Transformation Partners in Health and Care > News > St George’s Hospital asthma team update

by Jo Lawson, Asthma Senior Clinical Nurse Specialist

We have been living in very unfamiliar times at the moment and like the rest of the country, we have had to adapt the way we work to protect everyone around us.

Since March most children have been homeschooled and kept socially distanced. This has led to a significant reduction in the number of acute asthma attacks presenting to the hospital. Most of our contact with our families has been via telephone rather than seeing them face to face.  As a team, we have missed the regular face to face contact as it is such a huge part of the clinical nurse specialist role.
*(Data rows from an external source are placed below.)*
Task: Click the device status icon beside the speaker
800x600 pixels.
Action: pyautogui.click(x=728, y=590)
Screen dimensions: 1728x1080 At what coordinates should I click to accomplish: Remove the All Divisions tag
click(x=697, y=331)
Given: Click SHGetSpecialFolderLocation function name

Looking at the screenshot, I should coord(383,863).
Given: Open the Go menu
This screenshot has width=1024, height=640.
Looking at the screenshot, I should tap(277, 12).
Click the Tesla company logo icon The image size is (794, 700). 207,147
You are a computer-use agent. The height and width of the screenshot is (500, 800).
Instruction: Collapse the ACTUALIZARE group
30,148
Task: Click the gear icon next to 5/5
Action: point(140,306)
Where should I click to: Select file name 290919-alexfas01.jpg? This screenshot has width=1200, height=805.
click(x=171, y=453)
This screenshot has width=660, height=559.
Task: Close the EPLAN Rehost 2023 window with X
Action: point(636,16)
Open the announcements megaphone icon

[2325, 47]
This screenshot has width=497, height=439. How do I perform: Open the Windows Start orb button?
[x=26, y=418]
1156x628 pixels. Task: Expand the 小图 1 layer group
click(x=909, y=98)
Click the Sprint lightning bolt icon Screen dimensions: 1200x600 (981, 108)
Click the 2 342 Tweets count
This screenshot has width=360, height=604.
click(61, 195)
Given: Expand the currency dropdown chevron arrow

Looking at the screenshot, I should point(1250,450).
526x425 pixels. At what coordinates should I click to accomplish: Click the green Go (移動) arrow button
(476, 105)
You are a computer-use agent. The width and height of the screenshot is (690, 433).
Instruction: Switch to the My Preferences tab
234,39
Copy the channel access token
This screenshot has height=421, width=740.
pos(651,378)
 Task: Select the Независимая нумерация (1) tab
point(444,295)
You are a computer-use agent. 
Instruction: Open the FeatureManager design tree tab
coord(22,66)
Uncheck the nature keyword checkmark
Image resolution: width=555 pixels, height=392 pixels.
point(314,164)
One of the positives of the last few months is that, as a team, we have had time to develop some of the projects we have been working on and these have now been put into practice. This includes the GP liaison project which is working with 10 local GP surgeries who have higher admission rates. The idea is that we offer training around asthma management and a support network to try and reduce hospital admissions.

We are also working hard to gain asthma-friendly schools accreditation in Merton and Wandsworth borough schools. This project had to be curtailed earlier in the year due to the schools closing but is now back up and running. We have a virtual / socially distanced meeting planned later in September to get more schools involved. This has been very well received and a large number of school nurses and potential school champions have expressed interest in attending this.

School emergency asthma bags have been successfully distributed to schools in Wandsworth and Merton. This year we aim to distribute emergency anaphylaxis kits to all schools and replenish the asthma bags.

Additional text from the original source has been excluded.